**EXERCISE SET**
A) List every patent publication number cited in the office action excerpt.
B) Transcribe the office action excerpt from "based on a relative" to "people in images)".

**TEXT SEGMENT**
....................
Claim(s) 16 is/are rejected under 35 U.S.C. 103 as being unpatentable over Hildreth (WO 2009042579 A1) in view of Robinson (US 20140156833 A1), and further in view of Nesta (US 20200412772 A1), Hetherington (US 20070078649 A1), as applied to claim 10, and further in view of Krupka; Eyal et al. (hereinafter Krupka – US 20190341054 A1).

Claim 16:
	The rejection of claim 10 is incorporated. Hildreth further teaches 
where the locating the physical location of a speech source comprises a video localization executed by a video locator and an augmentor, (detecting faces within camera images, including determining a location of the faces [video locator], ¶ 87. Also a focus is maintained when user is speaking, ¶ 9. Therefore the location of the first user’s face is the “speech source”; ¶ 103 – a learning process [augmentor] to reduce noise and change classification of clusters in segmentation process)
[…];
identifying an active speaker by a classification […]; (see ¶ 92, at least – “performing statistical analysis to classify the eigemmage as a particular 
and identifying a physical location of the active speaker  (“[0064] The microphone 206 may include multiple sensors that are operable to spatially localize sounds” and ¶ 196 – “a microphone may localize the voice of the second user”. Also see “[0195] The system further may include localizing audio to focus on a user based on a user reference position…A sound localization process may increase the sensitivity of sound originating in the direction corresponding to the user reference position, and decrease the sensitivity of sound originating from other directions”)
based on a relative position of the active speaker to images of a plurality of other objects captured by the camera in the interactive space. (See ¶¶ 103-104, e.g., skin color of people in images)
Hildreth does not appear to expressly teach the augmentor generating a bounding box that encloses an active speaker's facial features further comprises: extracting the facial features from a bounding box when a predicted score exceeds a predetermined threshold and that the identifying of speaker is by confidence score.
....................
**PROVIDED MATERIAL**
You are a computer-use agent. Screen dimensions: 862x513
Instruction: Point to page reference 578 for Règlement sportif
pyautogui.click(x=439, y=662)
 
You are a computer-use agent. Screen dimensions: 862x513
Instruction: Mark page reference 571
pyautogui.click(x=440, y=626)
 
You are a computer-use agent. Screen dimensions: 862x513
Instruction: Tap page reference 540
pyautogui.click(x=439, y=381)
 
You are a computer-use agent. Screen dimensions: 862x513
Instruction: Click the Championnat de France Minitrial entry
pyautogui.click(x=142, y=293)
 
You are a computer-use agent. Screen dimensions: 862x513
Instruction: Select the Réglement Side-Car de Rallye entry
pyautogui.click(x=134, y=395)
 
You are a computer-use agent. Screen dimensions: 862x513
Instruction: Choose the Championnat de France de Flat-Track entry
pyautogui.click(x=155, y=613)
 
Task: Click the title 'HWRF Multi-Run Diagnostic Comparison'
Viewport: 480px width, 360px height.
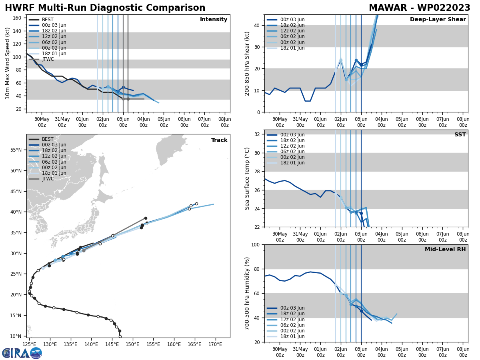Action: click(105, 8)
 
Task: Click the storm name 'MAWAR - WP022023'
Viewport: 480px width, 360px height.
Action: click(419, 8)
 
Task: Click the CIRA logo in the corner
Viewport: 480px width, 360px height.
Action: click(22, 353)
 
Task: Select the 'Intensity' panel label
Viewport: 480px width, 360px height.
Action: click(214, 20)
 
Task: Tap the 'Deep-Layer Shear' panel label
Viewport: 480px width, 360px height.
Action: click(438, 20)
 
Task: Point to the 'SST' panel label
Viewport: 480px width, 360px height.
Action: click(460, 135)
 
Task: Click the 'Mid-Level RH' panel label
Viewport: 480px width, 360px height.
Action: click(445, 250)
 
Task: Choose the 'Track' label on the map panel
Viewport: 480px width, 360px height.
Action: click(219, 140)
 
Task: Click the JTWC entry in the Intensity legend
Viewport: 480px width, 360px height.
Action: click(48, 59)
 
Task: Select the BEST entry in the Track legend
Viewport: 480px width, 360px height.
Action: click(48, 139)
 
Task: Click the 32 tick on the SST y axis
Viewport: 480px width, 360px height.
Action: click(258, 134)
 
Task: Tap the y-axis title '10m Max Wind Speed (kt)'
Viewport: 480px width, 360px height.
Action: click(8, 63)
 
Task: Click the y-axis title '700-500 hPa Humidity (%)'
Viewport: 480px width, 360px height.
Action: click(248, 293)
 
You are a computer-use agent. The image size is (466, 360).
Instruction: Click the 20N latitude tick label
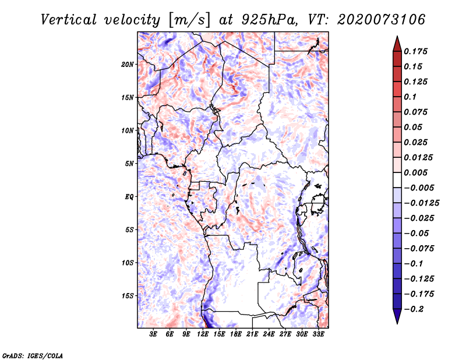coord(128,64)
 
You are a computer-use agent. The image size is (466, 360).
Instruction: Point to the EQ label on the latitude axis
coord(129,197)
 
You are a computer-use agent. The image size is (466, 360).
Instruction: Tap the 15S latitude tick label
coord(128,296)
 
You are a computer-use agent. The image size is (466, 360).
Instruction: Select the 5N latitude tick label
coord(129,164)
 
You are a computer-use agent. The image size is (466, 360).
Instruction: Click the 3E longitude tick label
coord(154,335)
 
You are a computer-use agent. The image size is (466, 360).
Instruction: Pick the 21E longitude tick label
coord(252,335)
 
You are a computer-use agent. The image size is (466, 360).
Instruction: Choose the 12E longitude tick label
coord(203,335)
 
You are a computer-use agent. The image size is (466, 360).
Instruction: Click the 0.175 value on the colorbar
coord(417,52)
....................
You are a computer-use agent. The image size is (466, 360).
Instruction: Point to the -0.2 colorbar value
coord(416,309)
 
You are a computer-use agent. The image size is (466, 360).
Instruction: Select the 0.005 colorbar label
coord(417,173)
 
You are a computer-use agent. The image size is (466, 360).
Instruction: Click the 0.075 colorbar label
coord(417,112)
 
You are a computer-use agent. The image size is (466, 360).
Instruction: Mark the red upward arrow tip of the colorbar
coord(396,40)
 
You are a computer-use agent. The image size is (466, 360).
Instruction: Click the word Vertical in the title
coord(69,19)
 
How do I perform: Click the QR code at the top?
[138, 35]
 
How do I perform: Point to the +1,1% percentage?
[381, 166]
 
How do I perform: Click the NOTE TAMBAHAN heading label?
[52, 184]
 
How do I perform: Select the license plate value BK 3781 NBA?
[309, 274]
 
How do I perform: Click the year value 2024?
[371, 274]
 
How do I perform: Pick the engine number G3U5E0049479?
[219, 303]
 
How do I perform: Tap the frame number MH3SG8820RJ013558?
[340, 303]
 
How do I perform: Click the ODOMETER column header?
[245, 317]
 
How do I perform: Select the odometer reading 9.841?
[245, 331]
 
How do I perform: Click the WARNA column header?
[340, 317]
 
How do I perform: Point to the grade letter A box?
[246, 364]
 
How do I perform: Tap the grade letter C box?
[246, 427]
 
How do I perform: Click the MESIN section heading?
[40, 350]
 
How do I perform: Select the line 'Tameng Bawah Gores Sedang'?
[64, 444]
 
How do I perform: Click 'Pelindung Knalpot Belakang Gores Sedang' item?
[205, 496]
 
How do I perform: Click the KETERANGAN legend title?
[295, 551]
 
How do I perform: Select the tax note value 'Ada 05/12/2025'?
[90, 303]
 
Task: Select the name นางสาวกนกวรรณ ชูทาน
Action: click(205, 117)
....................
**EXERCISE ANSWERS**
A)
WO 2009042579 A1
US 20140156833 A1
US 20200412772 A1
US 20070078649 A1
US 20190341054 A1

B)
based on a relative position of the active speaker to images of a plurality of other objects captured by the camera in the interactive space. (See ¶¶ 103-104, e.g., skin color of people in images)